For a few last weeks I was attending many developer meetings. We have been planning a new product and I’m trying to assemble a team who is capable to do it right. Trying to guide a diverse group of developers when they are exchanging their approaches to development can be amazing experience. There are many rules to agree on when going into collaborative construction. If we agree beforehand, there wont be many disagreements when actual coding begin. Most of the code will be written by one person but afterwards read by many and that’s why it’s important to be written clear. One of the issues we agreed on is naming the variables.

Names in code are important. Compiler will let you use almost any kind of name and it doesn’t really care. But if programmers are not careful with choosing names for their variables, reading the code is much, much harder. “I’m typing this on a keyboard, sitting on a chair while listening to music”. If I don’t care about object names I could write: “I’m doing this on keys, above the floor, while hearing jambala”. Syntactically correct but it’s not comprehensible.

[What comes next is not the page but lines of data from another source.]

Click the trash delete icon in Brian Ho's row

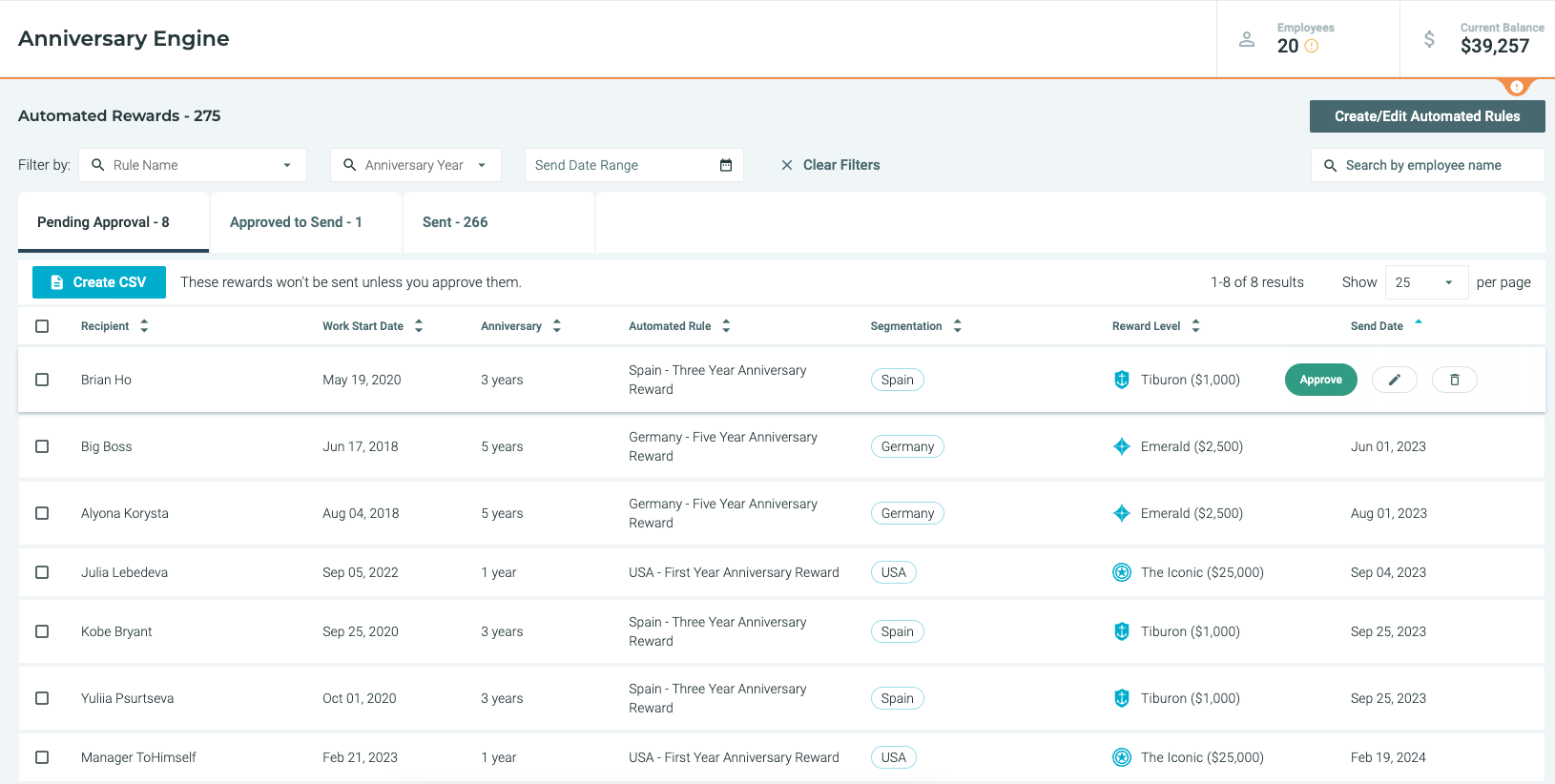click(1454, 380)
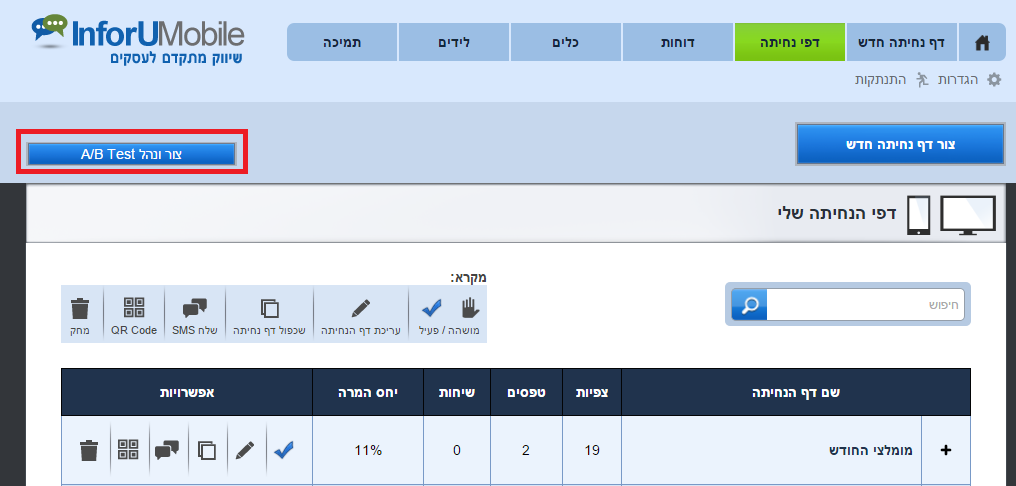
Task: Click the צור ונהל A/B Test button
Action: pyautogui.click(x=131, y=154)
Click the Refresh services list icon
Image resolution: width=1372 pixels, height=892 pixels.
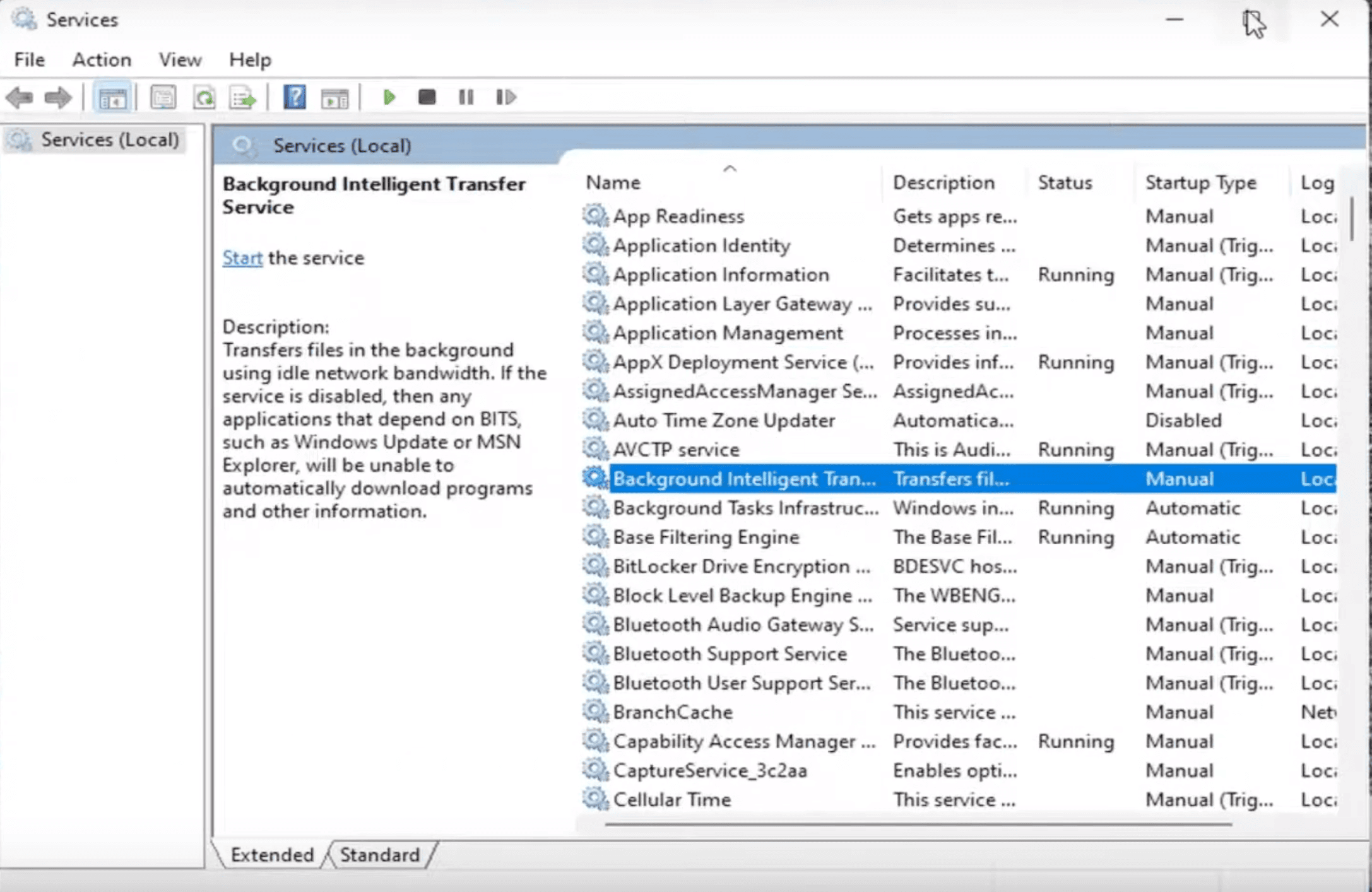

It’s important for objects to have proper names. A good name must show to a code reader its purpose and its content. So, having a collection of objects named lst or col or status variable named flag is bad because those who read the code will have to decipher how this variable is used to discover its purpose. Also, count, num, max or length are bad choices because they could mean anything. Changing that to wordCount, numDocuments, maxLength or  currentLength will give this names a meaning.

There’s a big difference between reading the code and figuring out the code.